— What this task involves —
Reproduce exactly the entries from the "Click the chunk-X6O2SCYB.js file entry" line to the end. Skip all pictures.

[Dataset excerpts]
=-=-=-=-=

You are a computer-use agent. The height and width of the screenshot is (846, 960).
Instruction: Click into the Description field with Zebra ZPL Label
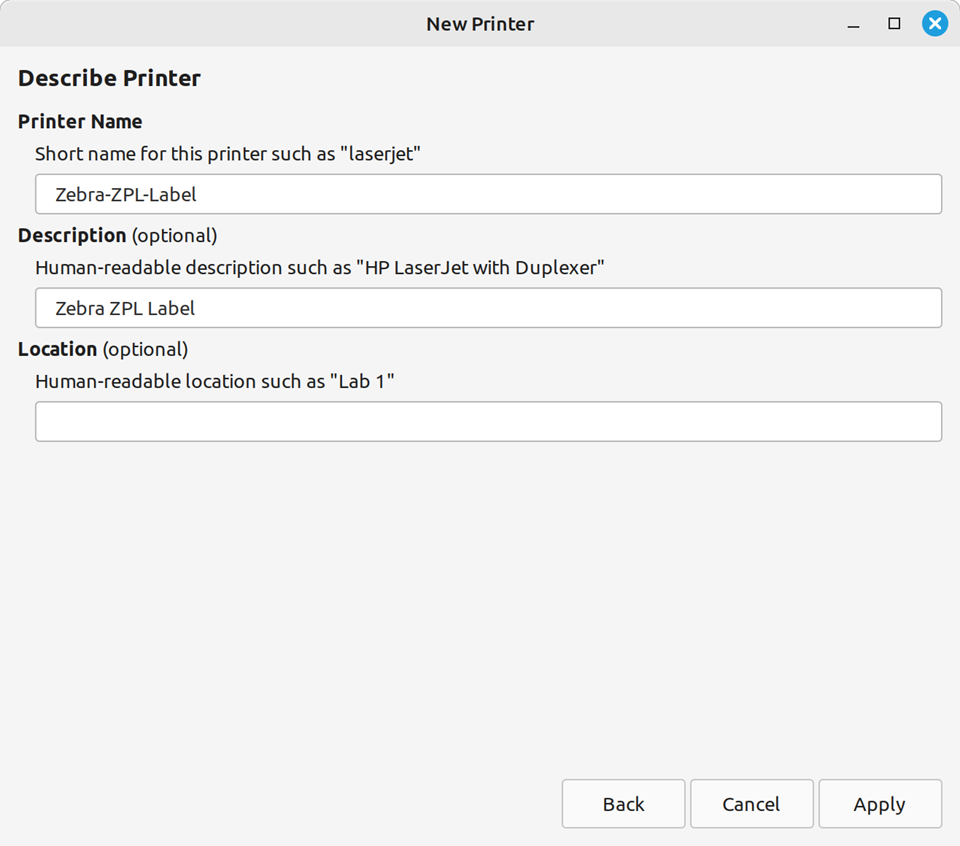pos(488,308)
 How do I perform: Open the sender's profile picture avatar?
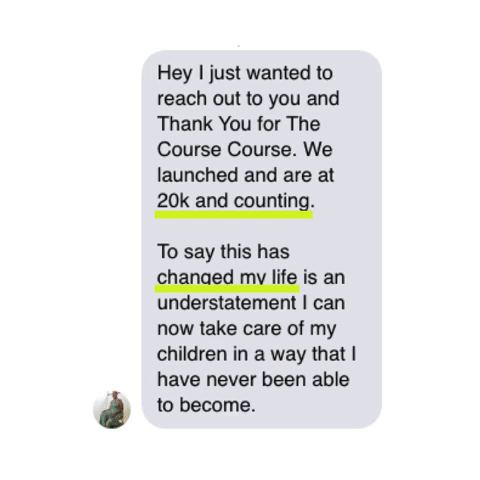pos(112,409)
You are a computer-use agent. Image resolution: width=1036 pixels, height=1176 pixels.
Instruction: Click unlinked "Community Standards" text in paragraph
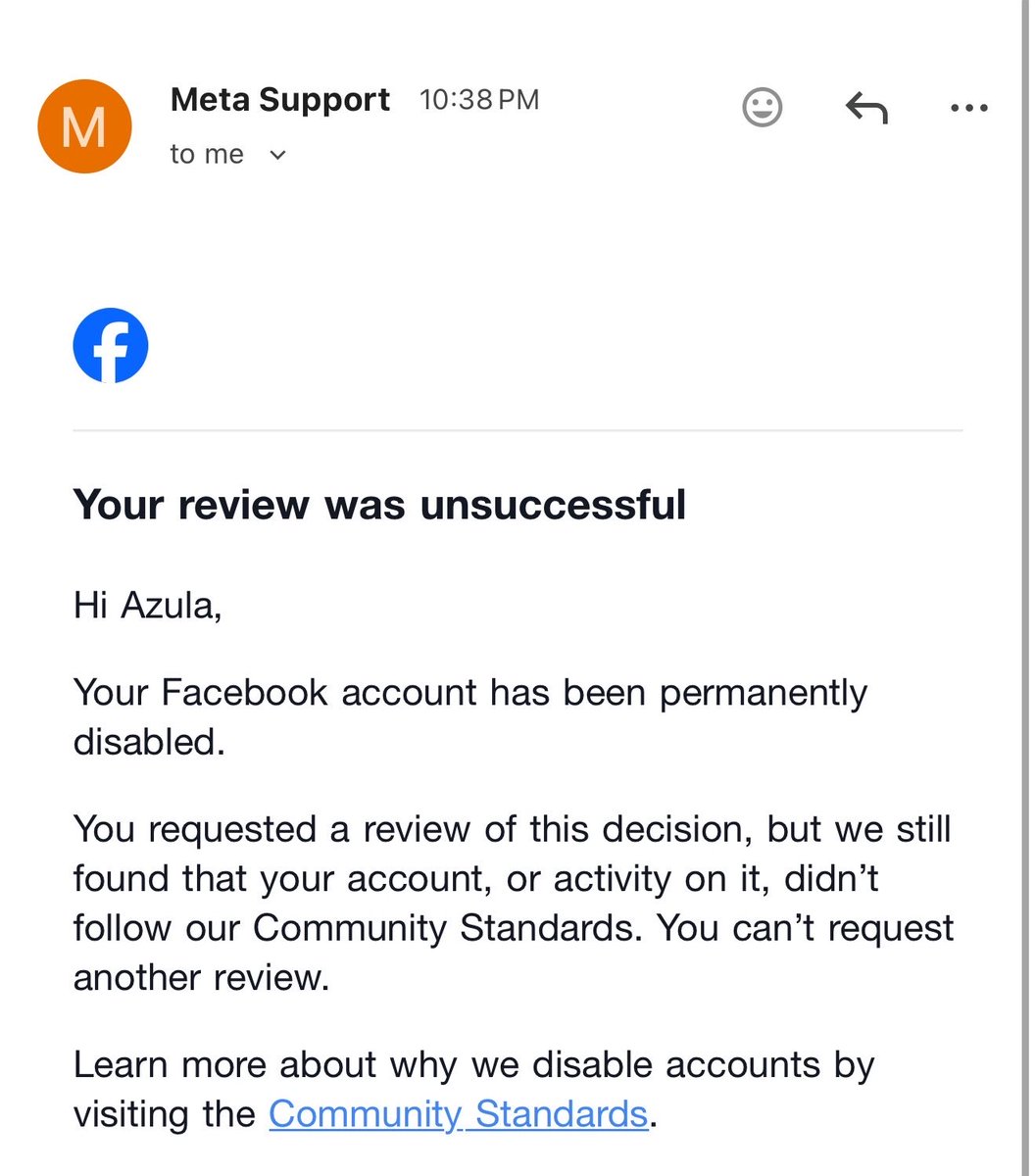point(443,927)
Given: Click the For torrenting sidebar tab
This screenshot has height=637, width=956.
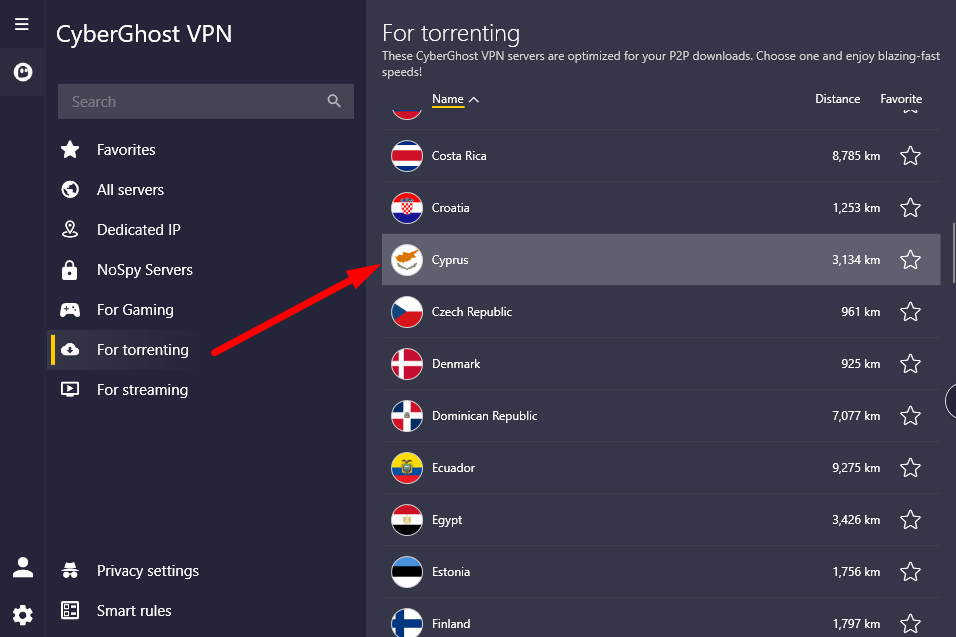Looking at the screenshot, I should pos(142,349).
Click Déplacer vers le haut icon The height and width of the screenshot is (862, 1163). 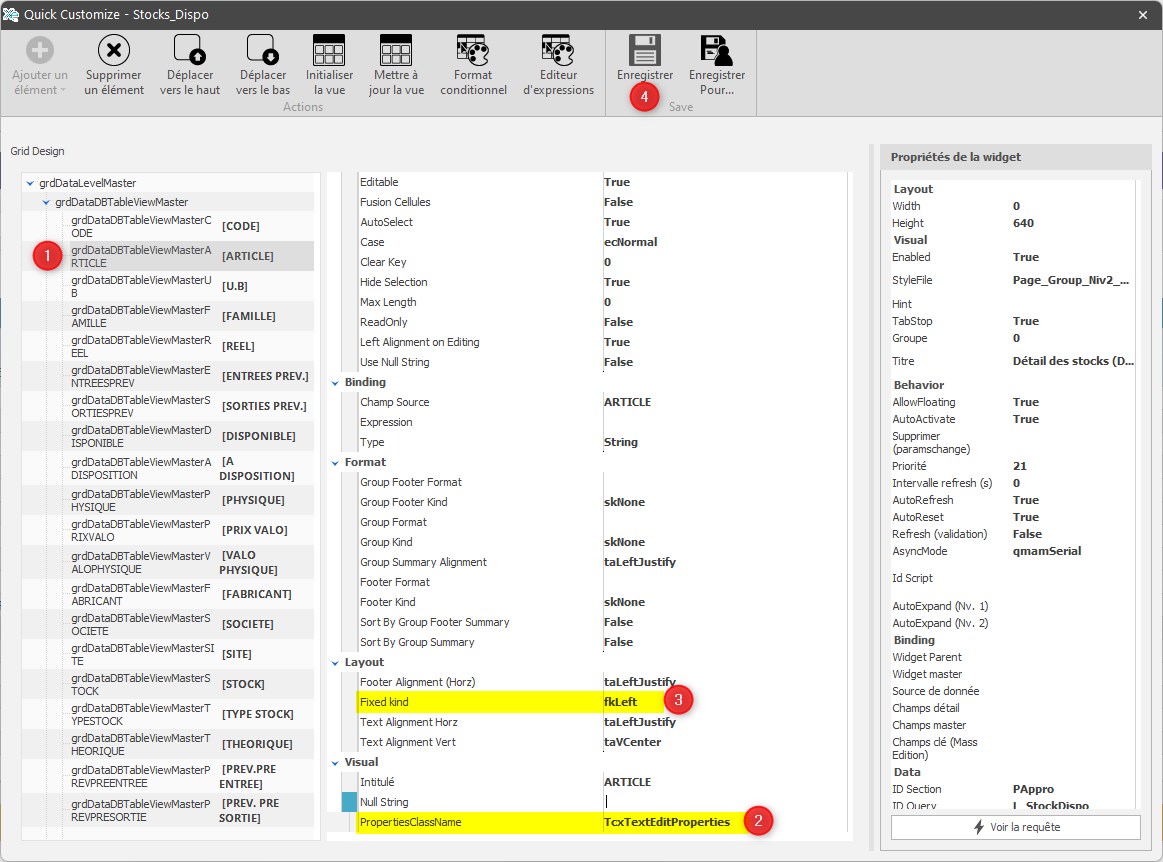(189, 50)
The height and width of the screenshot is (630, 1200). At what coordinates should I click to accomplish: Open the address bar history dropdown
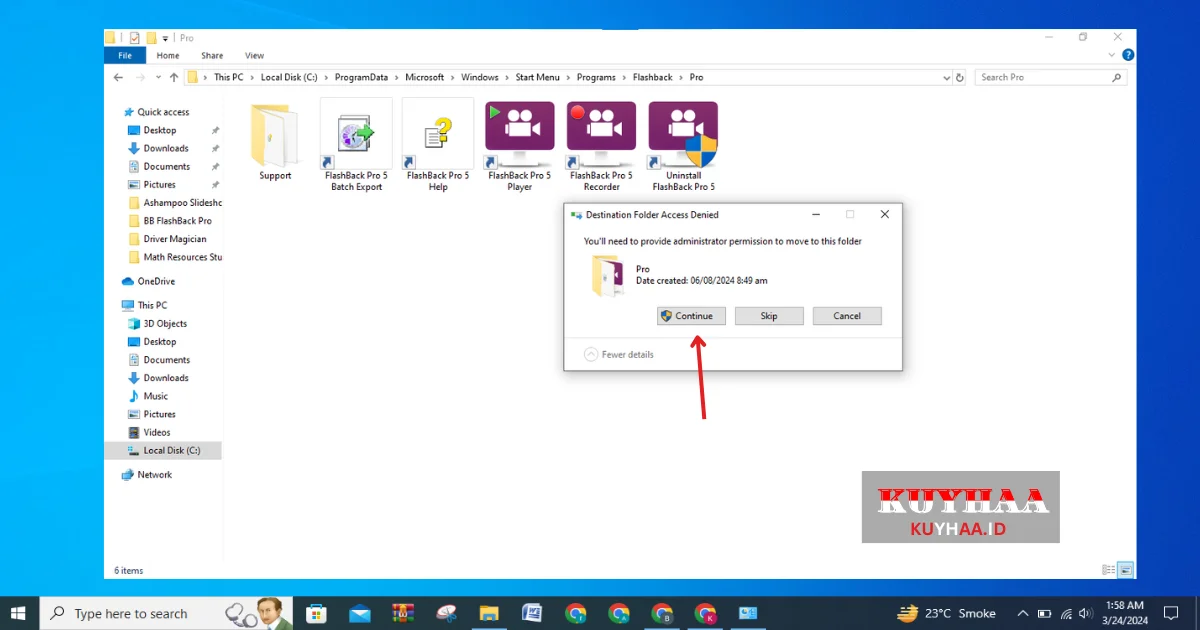click(945, 77)
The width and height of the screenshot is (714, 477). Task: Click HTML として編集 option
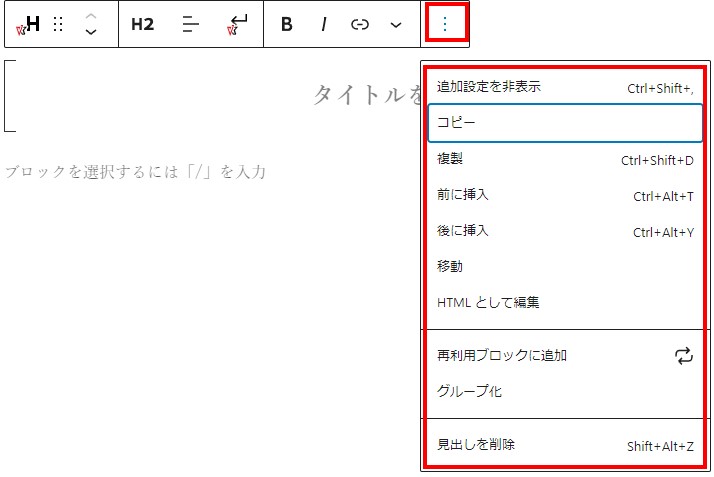(x=565, y=302)
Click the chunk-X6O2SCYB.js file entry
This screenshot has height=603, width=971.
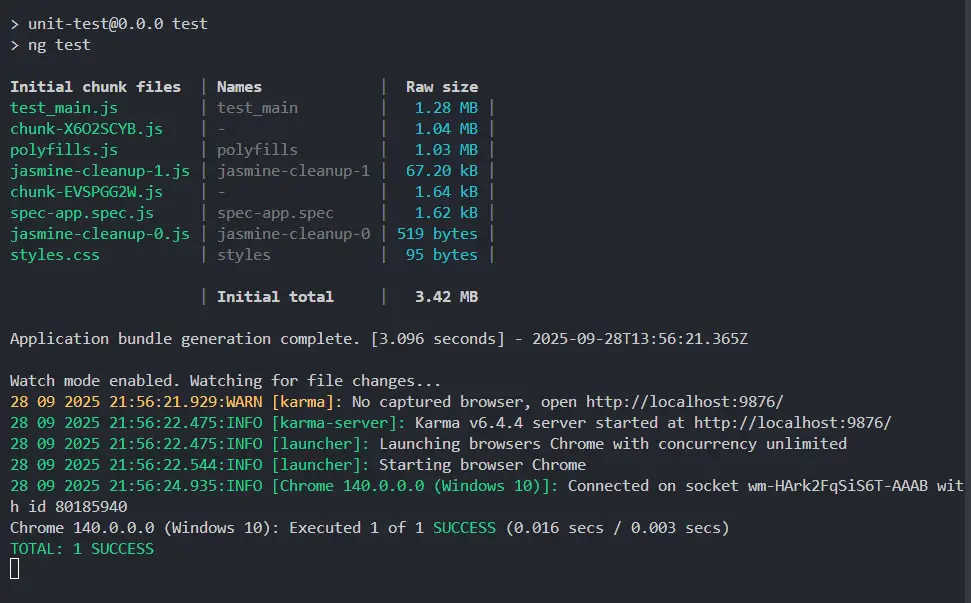(86, 129)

=-=-=-=-=

— Answer —
Click the chunk-X6O2SCYB.js file entry
This screenshot has height=603, width=971.
(86, 129)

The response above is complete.